You don’t have to rush to the exits right now. No one can tell precisely when the next crash will come. Certainly I can’t. It could come next week, next month, next year, or in two or three years.

But one thing is pretty clear right now: the global gambling won’t stop until there are really unpleasant personal consequences for the casinos and gamblers. And with the collapse of my hope that the EU would stand up, there is not the faintest sign of such consequences on the horizon, anywhere in the world. Apparently there won’t be any until after something like a replay of the Great Depression.

So I wouldn’t urge you to sell everything that might go down in value and buckle your seat belts. But that’s what I did in late 2007. And that’s what I’m doing now.

This week’s market dive was not necessarily the next crash. Most probably, it was people selling to realize year-end losses for tax purposes. Investors also want to spend time with their families during the Christmas season, without always glancing over their shoulders at volatility induced by unregulated programmed trading.

But make no mistake about it. When the next crash comes—and barring some deus ex caelo, it will come—it will be much, much worse.

Concluding Thought: Gambling is a vice.
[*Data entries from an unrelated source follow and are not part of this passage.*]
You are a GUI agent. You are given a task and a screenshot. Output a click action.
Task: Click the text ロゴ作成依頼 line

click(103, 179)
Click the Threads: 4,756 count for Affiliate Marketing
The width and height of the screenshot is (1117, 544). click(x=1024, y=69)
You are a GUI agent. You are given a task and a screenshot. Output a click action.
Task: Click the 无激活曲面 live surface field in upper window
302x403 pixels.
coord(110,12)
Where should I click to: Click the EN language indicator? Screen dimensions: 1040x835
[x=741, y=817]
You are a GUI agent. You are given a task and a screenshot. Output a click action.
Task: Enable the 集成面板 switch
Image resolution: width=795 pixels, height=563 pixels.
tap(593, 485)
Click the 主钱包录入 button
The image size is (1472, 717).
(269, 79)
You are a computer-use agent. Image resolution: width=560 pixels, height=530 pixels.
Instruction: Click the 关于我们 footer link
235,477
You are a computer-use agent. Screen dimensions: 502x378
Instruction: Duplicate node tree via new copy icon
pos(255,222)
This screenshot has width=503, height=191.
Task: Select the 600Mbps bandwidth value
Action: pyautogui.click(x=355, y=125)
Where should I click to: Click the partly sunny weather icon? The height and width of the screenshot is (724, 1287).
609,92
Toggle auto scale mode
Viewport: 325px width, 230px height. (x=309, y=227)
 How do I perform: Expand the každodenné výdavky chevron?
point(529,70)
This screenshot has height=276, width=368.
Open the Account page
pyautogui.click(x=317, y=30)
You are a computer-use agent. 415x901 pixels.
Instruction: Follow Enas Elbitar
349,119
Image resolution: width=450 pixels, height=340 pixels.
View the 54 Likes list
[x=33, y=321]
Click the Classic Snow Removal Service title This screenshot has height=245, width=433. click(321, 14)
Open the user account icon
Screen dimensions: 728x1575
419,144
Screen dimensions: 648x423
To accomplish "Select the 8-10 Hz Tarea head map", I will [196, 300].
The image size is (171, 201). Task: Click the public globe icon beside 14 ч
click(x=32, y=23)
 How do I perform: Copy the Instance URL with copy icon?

We deride it in gentle Chinese ladies playing mahjong, while we gamble away an economy based on two centuries of science, technology and industry. Gambling is tolerable only when the gambler (1) can afford it and (2) can control his/her impulses. The mahjong ladies can do both; we, apparently, can do neither.


Footnote 1: You should read the footnotes to financial statements before you read the balance sheets. Why? Because footnotes usually mean the auditors wanted something on the balance sheet that the firm under audit would rather not disclose. A footnote is the usual compromise: the law requires disclosure but doesn’t say exactly how.

Update 12/18/2011:

It’s nice when, as is happening ever more frequently these days, mainstream media corroborate my analysis within a few days of posting. That’s what happened today, when Bloomberg.com published a must-read story on volatility in the stock markets.

Two key facts were among the gems this piece revealed. First, the three-month historic measure of volatility, derived from the VIX volatility index, reached “a record 191.59 on Oct. 31, above the 92.56 median over the past decade and surpassing the prior peak of 190.44 from December 2008.” Second, the correlation of individual stocks in the S&P 500 index to the index itself last month reached 0.86, on a scale in which 1.0 would reflect perfect correlation, i.e., all stocks moving in lockstep.

This second fact means, in essence, that general economic conditions—i.e., fear of a new meltdown—drives 86% of the movement of stocks. The companies’ respective business, management, prospects and profits account for only 14%. As the story reports, even seasoned stock-pickers are complaining, because their expertise just doesn’t matter any more.

The doubling of volatility from its median over the last decade reflects the same phenomenon. In general, no company’s fortunes or real business prospects change often and rapidly enough to create that kind of volatility, which some hedge-fund managers describe as the greatest they’ve seen in their entire careers. (One hedge fund even shut down because of it.)

The only thing that can create that sort of volatility is alternating greed and fear about the general economy. In this case it’s evanescent hope for some gargantuan bailout of the casinos and gamblers (the manic phase), followed by a more realistic fear of what happens when the music stops and governments and taxpayers are asked to pick up trillions in gambling losses (the depressive phase). Get used to our new, bipolar markets.